◆ **Problem description**: For this exercise, print all of the entries exactly as given.

◆ **Records to process**:

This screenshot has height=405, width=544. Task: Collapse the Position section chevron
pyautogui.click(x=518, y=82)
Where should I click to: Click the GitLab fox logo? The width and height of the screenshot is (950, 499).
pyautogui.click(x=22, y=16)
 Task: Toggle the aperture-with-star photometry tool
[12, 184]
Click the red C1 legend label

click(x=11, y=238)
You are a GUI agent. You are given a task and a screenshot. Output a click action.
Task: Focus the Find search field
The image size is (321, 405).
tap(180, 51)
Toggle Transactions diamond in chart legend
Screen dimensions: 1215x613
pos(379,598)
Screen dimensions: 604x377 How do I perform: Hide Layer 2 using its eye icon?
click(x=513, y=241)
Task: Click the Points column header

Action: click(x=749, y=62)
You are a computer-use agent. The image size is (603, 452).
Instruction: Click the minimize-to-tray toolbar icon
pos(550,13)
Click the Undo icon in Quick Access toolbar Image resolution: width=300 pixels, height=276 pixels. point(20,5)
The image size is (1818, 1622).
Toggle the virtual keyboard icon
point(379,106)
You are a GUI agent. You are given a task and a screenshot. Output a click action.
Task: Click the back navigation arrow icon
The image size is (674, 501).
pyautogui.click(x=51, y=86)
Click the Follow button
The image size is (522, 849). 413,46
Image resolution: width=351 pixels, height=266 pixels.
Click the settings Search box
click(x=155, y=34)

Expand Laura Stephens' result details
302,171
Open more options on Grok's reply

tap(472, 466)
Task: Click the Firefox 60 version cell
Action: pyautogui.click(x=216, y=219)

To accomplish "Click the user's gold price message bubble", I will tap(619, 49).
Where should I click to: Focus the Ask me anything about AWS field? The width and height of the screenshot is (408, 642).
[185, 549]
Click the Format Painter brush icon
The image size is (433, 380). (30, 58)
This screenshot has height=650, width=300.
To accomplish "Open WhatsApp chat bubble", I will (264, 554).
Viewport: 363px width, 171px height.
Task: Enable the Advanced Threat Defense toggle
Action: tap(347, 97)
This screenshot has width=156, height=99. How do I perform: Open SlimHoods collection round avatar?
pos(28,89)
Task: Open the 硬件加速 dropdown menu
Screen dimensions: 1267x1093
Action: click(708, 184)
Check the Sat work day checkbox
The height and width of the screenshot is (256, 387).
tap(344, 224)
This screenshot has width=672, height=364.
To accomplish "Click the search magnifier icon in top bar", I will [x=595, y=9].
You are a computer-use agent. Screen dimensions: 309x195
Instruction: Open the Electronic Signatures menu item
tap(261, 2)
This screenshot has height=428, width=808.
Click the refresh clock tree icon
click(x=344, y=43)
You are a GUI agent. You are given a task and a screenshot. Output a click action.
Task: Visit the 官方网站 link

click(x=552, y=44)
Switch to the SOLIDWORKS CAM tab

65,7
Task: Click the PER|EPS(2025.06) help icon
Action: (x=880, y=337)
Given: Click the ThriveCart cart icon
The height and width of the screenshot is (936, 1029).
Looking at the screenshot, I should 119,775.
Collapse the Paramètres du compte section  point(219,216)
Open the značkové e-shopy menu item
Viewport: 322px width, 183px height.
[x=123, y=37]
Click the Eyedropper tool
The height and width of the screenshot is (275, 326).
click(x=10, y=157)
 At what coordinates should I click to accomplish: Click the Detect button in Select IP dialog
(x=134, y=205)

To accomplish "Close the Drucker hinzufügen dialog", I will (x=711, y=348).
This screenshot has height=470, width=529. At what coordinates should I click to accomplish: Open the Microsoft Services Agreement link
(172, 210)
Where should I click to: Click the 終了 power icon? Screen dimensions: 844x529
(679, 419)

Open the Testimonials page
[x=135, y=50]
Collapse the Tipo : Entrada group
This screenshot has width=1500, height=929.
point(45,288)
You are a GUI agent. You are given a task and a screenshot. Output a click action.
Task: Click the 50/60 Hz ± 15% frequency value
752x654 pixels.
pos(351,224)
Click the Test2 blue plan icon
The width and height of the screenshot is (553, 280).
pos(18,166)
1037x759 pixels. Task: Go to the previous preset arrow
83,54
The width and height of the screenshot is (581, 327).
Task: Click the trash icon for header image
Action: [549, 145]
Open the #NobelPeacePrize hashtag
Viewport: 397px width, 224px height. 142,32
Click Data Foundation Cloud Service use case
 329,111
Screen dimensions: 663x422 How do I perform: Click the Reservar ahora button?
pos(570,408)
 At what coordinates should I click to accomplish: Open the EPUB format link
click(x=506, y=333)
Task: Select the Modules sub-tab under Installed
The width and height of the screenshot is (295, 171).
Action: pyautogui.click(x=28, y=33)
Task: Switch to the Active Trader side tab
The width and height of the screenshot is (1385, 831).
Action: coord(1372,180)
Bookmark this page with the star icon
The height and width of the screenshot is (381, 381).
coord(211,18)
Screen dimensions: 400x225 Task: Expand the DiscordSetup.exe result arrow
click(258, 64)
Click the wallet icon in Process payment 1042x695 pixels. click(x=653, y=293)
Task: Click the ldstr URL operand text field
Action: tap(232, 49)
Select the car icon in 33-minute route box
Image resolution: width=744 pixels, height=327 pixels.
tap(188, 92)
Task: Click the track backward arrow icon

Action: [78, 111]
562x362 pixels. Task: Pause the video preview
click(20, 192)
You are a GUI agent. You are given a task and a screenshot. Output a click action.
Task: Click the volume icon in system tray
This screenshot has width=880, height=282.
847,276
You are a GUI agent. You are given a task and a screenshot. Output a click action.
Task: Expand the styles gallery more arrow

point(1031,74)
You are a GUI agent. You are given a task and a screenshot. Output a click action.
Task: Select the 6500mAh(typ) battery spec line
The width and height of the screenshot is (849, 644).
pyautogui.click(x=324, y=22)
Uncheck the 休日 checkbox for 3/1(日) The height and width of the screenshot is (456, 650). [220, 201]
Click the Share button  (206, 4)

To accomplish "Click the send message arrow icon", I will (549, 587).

◆ **Your solution**:
This screenshot has height=405, width=544. Task: Collapse the Position section chevron
pyautogui.click(x=518, y=82)
Where should I click to: Click the GitLab fox logo? The width and height of the screenshot is (950, 499).
pyautogui.click(x=22, y=16)
 Task: Toggle the aperture-with-star photometry tool
[12, 184]
Click the red C1 legend label

click(x=11, y=238)
You are a GUI agent. You are given a task and a screenshot. Output a click action.
Task: Focus the Find search field
The image size is (321, 405).
tap(180, 51)
Toggle Transactions diamond in chart legend
Screen dimensions: 1215x613
pos(379,598)
Screen dimensions: 604x377 How do I perform: Hide Layer 2 using its eye icon?
click(x=513, y=241)
Task: Click the Points column header

Action: click(x=749, y=62)
You are a computer-use agent. The image size is (603, 452).
Instruction: Click the minimize-to-tray toolbar icon
pos(550,13)
Click the Undo icon in Quick Access toolbar Image resolution: width=300 pixels, height=276 pixels. point(20,5)
The image size is (1818, 1622).
Toggle the virtual keyboard icon
point(379,106)
You are a GUI agent. You are given a task and a screenshot. Output a click action.
Task: Click the back navigation arrow icon
The image size is (674, 501).
pyautogui.click(x=51, y=86)
Click the Follow button
The image size is (522, 849). 413,46
Image resolution: width=351 pixels, height=266 pixels.
Click the settings Search box
click(x=155, y=34)

Expand Laura Stephens' result details
302,171
Open more options on Grok's reply

tap(472, 466)
Task: Click the Firefox 60 version cell
Action: pyautogui.click(x=216, y=219)

To accomplish "Click the user's gold price message bubble", I will tap(619, 49).
Where should I click to: Focus the Ask me anything about AWS field? The width and height of the screenshot is (408, 642).
[185, 549]
Click the Format Painter brush icon
The image size is (433, 380). (30, 58)
This screenshot has height=650, width=300.
To accomplish "Open WhatsApp chat bubble", I will (264, 554).
Viewport: 363px width, 171px height.
Task: Enable the Advanced Threat Defense toggle
Action: tap(347, 97)
This screenshot has width=156, height=99. How do I perform: Open SlimHoods collection round avatar?
pos(28,89)
Task: Open the 硬件加速 dropdown menu
Screen dimensions: 1267x1093
Action: click(708, 184)
Check the Sat work day checkbox
The height and width of the screenshot is (256, 387).
tap(344, 224)
This screenshot has width=672, height=364.
To accomplish "Click the search magnifier icon in top bar", I will [x=595, y=9].
You are a computer-use agent. Screen dimensions: 309x195
Instruction: Open the Electronic Signatures menu item
tap(261, 2)
This screenshot has height=428, width=808.
Click the refresh clock tree icon
click(x=344, y=43)
You are a GUI agent. You are given a task and a screenshot. Output a click action.
Task: Visit the 官方网站 link

click(x=552, y=44)
Switch to the SOLIDWORKS CAM tab

65,7
Task: Click the PER|EPS(2025.06) help icon
Action: (x=880, y=337)
Given: Click the ThriveCart cart icon
The height and width of the screenshot is (936, 1029).
Looking at the screenshot, I should 119,775.
Collapse the Paramètres du compte section  point(219,216)
Open the značkové e-shopy menu item
Viewport: 322px width, 183px height.
[x=123, y=37]
Click the Eyedropper tool
The height and width of the screenshot is (275, 326).
click(x=10, y=157)
 At what coordinates should I click to accomplish: Click the Detect button in Select IP dialog
(x=134, y=205)

To accomplish "Close the Drucker hinzufügen dialog", I will (x=711, y=348).
This screenshot has height=470, width=529. At what coordinates should I click to accomplish: Open the Microsoft Services Agreement link
(172, 210)
Where should I click to: Click the 終了 power icon? Screen dimensions: 844x529
(679, 419)

Open the Testimonials page
[x=135, y=50]
Collapse the Tipo : Entrada group
This screenshot has width=1500, height=929.
point(45,288)
You are a GUI agent. You are given a task and a screenshot. Output a click action.
Task: Click the 50/60 Hz ± 15% frequency value
752x654 pixels.
pos(351,224)
Click the Test2 blue plan icon
The width and height of the screenshot is (553, 280).
pos(18,166)
1037x759 pixels. Task: Go to the previous preset arrow
83,54
The width and height of the screenshot is (581, 327).
Task: Click the trash icon for header image
Action: [549, 145]
Open the #NobelPeacePrize hashtag
Viewport: 397px width, 224px height. 142,32
Click Data Foundation Cloud Service use case
 329,111
Screen dimensions: 663x422 How do I perform: Click the Reservar ahora button?
pos(570,408)
 At what coordinates should I click to accomplish: Open the EPUB format link
click(x=506, y=333)
Task: Select the Modules sub-tab under Installed
The width and height of the screenshot is (295, 171).
Action: pyautogui.click(x=28, y=33)
Task: Switch to the Active Trader side tab
The width and height of the screenshot is (1385, 831).
Action: coord(1372,180)
Bookmark this page with the star icon
The height and width of the screenshot is (381, 381).
coord(211,18)
Screen dimensions: 400x225 Task: Expand the DiscordSetup.exe result arrow
click(258, 64)
Click the wallet icon in Process payment 1042x695 pixels. click(x=653, y=293)
Task: Click the ldstr URL operand text field
Action: tap(232, 49)
Select the car icon in 33-minute route box
Image resolution: width=744 pixels, height=327 pixels.
tap(188, 92)
Task: Click the track backward arrow icon

Action: [78, 111]
562x362 pixels. Task: Pause the video preview
click(20, 192)
You are a GUI agent. You are given a task and a screenshot. Output a click action.
Task: Click the volume icon in system tray
This screenshot has width=880, height=282.
847,276
You are a GUI agent. You are given a task and a screenshot. Output a click action.
Task: Expand the styles gallery more arrow

point(1031,74)
You are a GUI agent. You are given a task and a screenshot. Output a click action.
Task: Select the 6500mAh(typ) battery spec line
The width and height of the screenshot is (849, 644).
pyautogui.click(x=324, y=22)
Uncheck the 休日 checkbox for 3/1(日) The height and width of the screenshot is (456, 650). [220, 201]
Click the Share button  (206, 4)

To accomplish "Click the send message arrow icon", I will (549, 587).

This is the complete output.